Saved data entries
======
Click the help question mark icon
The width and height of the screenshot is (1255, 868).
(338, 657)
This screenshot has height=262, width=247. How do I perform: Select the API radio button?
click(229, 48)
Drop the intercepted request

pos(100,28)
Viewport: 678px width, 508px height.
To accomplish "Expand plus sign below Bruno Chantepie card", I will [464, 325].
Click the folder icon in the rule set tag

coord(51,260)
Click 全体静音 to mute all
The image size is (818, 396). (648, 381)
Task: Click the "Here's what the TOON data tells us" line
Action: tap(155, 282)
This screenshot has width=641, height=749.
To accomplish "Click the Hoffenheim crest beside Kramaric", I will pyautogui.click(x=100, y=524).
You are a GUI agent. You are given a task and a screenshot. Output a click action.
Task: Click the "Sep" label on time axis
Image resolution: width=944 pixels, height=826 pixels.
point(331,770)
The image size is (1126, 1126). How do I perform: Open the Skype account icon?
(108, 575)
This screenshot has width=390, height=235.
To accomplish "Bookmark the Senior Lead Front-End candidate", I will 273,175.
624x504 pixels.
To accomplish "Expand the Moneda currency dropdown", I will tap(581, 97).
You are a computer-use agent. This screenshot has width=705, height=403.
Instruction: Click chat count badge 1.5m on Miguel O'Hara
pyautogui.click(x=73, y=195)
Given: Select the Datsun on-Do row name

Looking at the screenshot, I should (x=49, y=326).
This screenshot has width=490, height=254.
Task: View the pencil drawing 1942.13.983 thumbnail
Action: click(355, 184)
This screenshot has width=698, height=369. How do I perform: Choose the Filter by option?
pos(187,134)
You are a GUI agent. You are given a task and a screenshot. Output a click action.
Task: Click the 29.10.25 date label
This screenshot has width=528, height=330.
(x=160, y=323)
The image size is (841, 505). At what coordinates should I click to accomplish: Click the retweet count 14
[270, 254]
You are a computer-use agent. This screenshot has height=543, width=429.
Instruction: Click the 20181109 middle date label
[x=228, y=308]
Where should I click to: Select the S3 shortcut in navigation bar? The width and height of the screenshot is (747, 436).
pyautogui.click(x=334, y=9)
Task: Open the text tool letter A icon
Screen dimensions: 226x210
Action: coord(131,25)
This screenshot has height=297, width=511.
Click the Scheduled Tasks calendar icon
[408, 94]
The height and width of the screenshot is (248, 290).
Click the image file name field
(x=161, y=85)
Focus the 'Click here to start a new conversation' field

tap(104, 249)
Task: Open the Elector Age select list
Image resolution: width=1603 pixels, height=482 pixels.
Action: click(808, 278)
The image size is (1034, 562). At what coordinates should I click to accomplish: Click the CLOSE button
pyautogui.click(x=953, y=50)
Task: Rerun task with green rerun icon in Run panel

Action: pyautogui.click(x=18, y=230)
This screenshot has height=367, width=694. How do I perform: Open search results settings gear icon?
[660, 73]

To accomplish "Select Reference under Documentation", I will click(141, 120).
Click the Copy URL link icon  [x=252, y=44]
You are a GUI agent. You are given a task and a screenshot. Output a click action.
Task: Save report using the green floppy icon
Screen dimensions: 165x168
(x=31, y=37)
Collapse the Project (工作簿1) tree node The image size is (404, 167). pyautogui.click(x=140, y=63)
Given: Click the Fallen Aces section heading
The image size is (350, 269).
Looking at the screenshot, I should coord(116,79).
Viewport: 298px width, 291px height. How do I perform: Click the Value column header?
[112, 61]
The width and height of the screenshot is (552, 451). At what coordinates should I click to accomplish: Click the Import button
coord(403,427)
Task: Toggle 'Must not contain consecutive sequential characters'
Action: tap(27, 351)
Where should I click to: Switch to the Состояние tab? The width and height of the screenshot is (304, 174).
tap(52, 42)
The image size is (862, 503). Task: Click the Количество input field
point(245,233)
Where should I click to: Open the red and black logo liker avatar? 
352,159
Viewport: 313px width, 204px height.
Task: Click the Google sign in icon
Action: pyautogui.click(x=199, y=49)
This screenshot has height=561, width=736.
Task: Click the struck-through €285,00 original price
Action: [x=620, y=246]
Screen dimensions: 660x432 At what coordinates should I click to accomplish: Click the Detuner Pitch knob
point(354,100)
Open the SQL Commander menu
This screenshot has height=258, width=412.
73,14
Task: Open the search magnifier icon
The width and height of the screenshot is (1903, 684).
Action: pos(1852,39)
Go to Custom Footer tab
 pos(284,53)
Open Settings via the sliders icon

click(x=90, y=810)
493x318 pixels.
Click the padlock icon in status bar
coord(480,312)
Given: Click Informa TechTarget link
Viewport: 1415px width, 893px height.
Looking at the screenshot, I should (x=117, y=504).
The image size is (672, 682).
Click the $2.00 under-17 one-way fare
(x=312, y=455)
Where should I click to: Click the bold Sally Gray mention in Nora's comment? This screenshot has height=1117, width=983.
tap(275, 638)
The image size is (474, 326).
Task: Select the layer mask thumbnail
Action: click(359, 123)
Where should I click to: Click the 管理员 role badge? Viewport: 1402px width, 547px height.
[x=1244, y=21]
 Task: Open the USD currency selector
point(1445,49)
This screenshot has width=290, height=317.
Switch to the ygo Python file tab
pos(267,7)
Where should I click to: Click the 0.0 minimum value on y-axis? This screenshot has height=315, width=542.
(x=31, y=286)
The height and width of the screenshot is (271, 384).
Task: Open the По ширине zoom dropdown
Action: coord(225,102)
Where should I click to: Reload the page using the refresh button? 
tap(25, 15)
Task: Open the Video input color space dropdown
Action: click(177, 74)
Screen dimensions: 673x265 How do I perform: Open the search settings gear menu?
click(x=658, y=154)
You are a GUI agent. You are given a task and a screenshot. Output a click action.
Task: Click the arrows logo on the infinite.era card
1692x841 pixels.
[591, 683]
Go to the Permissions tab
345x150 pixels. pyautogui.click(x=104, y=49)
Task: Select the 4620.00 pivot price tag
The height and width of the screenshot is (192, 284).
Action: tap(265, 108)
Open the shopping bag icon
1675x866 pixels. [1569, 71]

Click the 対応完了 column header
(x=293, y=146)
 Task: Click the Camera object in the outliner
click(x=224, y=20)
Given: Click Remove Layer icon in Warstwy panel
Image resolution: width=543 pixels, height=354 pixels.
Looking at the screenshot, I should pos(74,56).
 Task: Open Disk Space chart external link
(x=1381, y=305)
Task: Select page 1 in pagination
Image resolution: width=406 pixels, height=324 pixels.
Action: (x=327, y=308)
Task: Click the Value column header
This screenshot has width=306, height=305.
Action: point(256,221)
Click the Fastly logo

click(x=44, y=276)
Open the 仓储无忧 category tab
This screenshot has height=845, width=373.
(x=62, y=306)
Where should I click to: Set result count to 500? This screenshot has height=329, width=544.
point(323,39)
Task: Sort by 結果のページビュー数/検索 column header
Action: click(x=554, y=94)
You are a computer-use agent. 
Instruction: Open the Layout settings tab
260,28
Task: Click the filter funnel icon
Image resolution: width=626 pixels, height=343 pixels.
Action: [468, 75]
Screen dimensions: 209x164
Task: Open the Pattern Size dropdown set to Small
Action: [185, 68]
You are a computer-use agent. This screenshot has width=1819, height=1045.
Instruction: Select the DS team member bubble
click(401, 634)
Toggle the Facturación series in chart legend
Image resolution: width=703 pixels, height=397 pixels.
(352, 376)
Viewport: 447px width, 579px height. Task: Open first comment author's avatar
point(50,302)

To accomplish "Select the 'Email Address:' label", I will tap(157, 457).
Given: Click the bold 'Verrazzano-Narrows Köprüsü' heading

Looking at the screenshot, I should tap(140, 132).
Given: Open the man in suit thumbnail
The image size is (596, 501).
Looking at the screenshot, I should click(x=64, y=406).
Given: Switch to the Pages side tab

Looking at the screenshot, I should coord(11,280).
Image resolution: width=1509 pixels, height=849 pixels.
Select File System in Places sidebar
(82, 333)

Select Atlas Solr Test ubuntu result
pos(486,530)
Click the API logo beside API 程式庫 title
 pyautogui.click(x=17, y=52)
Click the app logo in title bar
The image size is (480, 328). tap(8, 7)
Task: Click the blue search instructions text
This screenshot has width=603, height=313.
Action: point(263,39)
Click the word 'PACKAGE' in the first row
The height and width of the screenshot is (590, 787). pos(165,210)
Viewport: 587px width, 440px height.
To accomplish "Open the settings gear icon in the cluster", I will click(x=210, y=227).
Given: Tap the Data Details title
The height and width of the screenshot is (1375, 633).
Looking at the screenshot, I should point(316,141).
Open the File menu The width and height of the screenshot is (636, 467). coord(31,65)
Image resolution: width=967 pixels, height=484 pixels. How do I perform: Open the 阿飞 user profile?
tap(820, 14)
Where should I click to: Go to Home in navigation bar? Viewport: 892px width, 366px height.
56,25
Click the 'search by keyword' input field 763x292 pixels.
======
TO DO — In the records above, find each line that holds the word "computer"; copy all such lines.

ANSWER TO THIS EXERCISE —
You are a computer-use agent. This screenshot has width=705, height=403.
You are a computer-use agent. This screenshot has height=543, width=429.
You are a computer-use agent. 
You are a computer-use agent. This screenshot has width=1819, height=1045.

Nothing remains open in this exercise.